(Beginning of Data excerpts)

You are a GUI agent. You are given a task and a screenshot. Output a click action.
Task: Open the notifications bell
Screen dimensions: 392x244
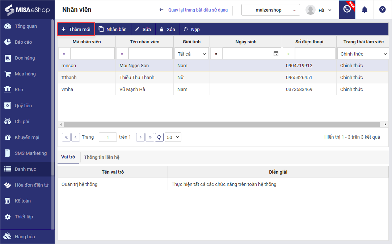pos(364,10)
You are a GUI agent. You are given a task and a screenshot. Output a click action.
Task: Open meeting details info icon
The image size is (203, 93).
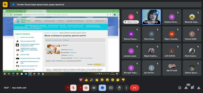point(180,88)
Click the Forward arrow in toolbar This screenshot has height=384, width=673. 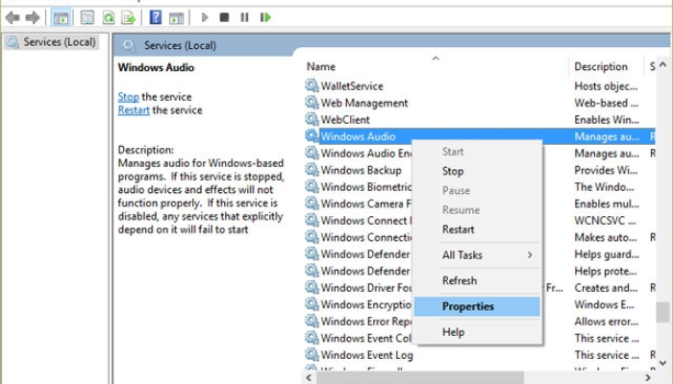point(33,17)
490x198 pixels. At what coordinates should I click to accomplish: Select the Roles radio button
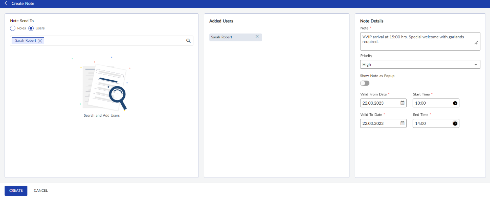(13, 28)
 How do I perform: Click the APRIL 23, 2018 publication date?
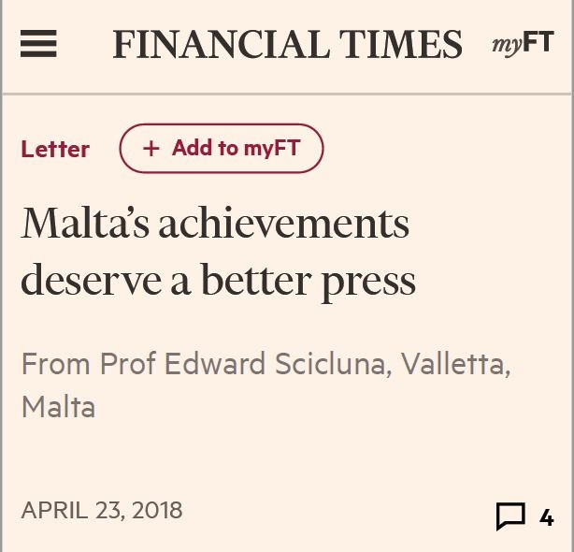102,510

(End of Data excerpts)

Restate word for word, and only, the lines from the line that contains "How do I perform: Click" through the end of the data, both included; pictures are not part of the copy.

 How do I perform: Click the APRIL 23, 2018 publication date?
102,510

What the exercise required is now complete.